**Stored data:**
****************************************

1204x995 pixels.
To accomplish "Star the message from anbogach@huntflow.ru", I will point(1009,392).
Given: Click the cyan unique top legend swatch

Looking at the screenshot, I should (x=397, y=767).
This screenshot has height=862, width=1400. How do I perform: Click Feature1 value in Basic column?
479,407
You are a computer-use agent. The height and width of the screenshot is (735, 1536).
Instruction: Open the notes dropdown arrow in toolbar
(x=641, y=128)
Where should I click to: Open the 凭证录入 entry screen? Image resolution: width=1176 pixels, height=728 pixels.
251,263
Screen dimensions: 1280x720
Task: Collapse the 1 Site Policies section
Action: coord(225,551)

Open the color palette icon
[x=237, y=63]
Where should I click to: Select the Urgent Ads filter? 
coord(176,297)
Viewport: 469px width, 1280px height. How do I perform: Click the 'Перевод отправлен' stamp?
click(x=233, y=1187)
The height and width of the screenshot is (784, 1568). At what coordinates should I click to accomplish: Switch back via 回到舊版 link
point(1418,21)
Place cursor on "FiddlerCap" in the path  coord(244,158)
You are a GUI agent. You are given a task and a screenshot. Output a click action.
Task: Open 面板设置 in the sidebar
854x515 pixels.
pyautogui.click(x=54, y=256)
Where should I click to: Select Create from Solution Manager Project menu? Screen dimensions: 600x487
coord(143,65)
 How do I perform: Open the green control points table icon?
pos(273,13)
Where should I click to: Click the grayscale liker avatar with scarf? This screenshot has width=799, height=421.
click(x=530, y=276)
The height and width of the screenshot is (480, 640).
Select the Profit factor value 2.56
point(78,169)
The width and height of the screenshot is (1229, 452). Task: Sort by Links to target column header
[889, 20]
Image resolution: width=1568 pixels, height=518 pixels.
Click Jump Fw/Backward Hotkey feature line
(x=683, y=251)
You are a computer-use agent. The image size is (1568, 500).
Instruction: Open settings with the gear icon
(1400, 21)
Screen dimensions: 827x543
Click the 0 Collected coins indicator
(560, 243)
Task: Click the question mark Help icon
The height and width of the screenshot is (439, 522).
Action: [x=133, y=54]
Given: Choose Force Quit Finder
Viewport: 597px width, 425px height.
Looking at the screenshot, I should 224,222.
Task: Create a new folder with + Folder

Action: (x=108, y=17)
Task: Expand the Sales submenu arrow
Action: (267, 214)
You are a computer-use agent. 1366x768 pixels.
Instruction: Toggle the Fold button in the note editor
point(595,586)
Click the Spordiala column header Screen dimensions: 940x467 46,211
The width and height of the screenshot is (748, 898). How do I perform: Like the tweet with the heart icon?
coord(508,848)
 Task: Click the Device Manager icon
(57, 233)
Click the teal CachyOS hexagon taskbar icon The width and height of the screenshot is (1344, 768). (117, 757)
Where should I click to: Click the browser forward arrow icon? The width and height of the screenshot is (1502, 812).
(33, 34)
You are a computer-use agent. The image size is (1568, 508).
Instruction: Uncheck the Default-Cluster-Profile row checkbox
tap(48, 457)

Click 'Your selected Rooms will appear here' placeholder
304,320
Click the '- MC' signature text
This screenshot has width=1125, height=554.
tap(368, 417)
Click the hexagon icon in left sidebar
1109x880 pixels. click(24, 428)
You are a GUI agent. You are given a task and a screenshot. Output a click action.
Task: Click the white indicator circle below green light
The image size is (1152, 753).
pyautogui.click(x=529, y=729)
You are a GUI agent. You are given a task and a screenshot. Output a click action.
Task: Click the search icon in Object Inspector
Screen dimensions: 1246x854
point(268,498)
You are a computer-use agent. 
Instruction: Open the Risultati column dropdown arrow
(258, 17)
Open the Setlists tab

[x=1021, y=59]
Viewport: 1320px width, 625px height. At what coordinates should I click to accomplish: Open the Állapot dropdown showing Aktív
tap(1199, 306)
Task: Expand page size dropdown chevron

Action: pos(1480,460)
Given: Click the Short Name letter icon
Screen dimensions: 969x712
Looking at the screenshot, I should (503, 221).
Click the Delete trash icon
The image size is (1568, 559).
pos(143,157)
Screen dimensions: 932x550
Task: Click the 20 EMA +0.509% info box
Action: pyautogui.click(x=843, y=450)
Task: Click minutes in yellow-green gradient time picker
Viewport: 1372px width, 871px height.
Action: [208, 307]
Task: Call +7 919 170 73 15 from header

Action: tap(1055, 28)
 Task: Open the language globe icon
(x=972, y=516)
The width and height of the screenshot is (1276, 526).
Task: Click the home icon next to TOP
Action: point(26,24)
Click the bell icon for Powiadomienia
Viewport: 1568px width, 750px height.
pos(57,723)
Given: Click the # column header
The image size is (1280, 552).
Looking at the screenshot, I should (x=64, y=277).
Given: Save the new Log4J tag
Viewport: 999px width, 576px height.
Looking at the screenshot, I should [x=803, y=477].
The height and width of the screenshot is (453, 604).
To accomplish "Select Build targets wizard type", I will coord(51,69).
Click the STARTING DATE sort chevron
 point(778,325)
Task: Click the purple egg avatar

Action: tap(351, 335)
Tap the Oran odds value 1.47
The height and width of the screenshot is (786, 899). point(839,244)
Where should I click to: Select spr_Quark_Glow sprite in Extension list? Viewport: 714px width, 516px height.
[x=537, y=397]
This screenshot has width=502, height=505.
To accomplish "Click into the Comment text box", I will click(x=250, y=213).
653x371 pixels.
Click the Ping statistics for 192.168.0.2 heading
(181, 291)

****************************************

**Exercise details:** What are the lines above that hold the string "agent"? Copy them.

**Written answer:**
You are a computer-use agent. The height and width of the screenshot is (735, 1536).
You are a GUI agent. You are given a task and a screenshot. Output a click action.
You are a computer-use agent. The image size is (1568, 500).
You are a computer-use agent. 1366x768 pixels.
You are a computer-use agent. The image size is (1568, 508).
You are a GUI agent. You are given a task and a screenshot. Output a click action.
You are a GUI agent. You are given a task and a screenshot. Output a click action.
You are a computer-use agent. 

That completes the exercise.